PotretBisnis.com, JAKARTA— PT Indonesia Asahan Aluminium (Persero) atau INALUM memperoleh peringkat kredit internasional ‘BBB-’ dengan outlook stabil dari S&P Global Ratings. Peringkat investment grade ini memperkuat kredibilitas INALUM di pasar keuangan domestik dan internasional, sekaligus mendukung rencana pertumbuhan dan pengembangan bisnis perusahaan.
Dalam laporan yang diterbitkan 7 September 2026, S&P Global Ratings menilai posisi strategis INALUM dalam Grup MIND ID serta kuatnya dukungan pemerintah melalui MIND ID. INALUM dinilai memiliki peran penting dalam mendorong hilirisasi bauksit dan pengembangan rantai nilai aluminium nasional.
Keterkaitan strategis dan finansial dengan MIND ID turut memperkuat profil kredit INALUM. Sementara itu, outlook stabil mencerminkan ekspektasi terhadap keberlanjutan kinerja operasional dan arus kas perusahaan serta konsistensi dukungan MIND ID.
Penguatan profil kredit INALUM juga terjadi di pasar domestik.

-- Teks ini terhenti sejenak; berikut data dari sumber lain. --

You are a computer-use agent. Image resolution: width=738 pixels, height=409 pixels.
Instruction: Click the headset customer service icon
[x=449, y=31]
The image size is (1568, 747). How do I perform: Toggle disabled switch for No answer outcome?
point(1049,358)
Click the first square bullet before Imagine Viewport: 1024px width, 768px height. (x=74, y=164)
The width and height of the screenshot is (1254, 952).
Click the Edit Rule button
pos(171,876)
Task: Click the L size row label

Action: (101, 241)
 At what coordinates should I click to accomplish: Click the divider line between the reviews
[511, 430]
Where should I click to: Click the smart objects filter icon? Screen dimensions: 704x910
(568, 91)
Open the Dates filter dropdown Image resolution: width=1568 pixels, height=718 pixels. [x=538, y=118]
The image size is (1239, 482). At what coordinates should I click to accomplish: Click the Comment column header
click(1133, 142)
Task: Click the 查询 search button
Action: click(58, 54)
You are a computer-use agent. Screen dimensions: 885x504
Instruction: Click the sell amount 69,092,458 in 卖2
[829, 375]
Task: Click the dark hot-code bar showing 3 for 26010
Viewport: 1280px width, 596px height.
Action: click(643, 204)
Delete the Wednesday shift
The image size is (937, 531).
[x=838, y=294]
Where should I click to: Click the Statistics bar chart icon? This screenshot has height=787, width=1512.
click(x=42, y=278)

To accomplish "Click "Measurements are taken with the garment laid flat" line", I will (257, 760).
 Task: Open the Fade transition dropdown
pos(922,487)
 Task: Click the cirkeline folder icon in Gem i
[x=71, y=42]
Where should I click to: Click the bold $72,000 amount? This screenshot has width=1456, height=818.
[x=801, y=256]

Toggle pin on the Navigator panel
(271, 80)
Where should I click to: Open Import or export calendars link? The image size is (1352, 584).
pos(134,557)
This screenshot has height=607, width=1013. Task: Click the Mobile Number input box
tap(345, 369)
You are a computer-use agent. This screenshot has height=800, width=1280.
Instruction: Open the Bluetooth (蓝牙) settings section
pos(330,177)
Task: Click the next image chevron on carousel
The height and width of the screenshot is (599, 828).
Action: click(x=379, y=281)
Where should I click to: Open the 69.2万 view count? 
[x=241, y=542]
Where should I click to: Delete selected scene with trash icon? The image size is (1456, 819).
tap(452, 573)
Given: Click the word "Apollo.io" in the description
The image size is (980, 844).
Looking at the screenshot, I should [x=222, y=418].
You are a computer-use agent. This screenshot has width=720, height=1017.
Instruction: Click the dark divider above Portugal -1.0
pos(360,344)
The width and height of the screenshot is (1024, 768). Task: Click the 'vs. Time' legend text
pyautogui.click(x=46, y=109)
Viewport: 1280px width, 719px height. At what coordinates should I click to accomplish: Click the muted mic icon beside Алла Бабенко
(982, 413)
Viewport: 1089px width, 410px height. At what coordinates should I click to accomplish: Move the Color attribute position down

Pada Agustus 2026, PEFINDO menaikkan peringkat INALUM dari idAA-/Stable menjadi idAA/Stable, setelah perusahaan mempertahankan peringkat idAA-/Stable selama tiga tahun. Peningkatan peringkat tersebut sejalan dengan persiapan INALUM meningkatkan kebutuhan pendanaan untuk berbagai proyek hilirisasi aluminium periode 2026–2029.
S&P Global Ratings turut menyoroti struktur biaya operasional INALUM yang kompetitif. Perusahaan dinilai mampu beroperasi pada kuartil pertama kurva biaya global pada 2026. Keunggulan tersebut didukung pasokan energi hidro yang stabil serta integrasi sumber bahan baku domestik, sehingga memperkuat daya saing dan ketahanan perusahaan terhadap dinamika harga aluminium global.
Saat ini, INALUM mengoperasikan smelter aluminium primer berkapasitas sekitar 275 ribu ton per tahun. Melalui kepemilikan mayoritas di PT Borneo Alumina Indonesia (BAI), perusahaan juga mengoperasikan SGAR 1 di Mempawah, Kalimantan Barat, dengan kapasitas sekitar 1 juta ton alumina per tahun, sehingga ketergantungan terhadap impor bahan baku alumina dapat dikurangi.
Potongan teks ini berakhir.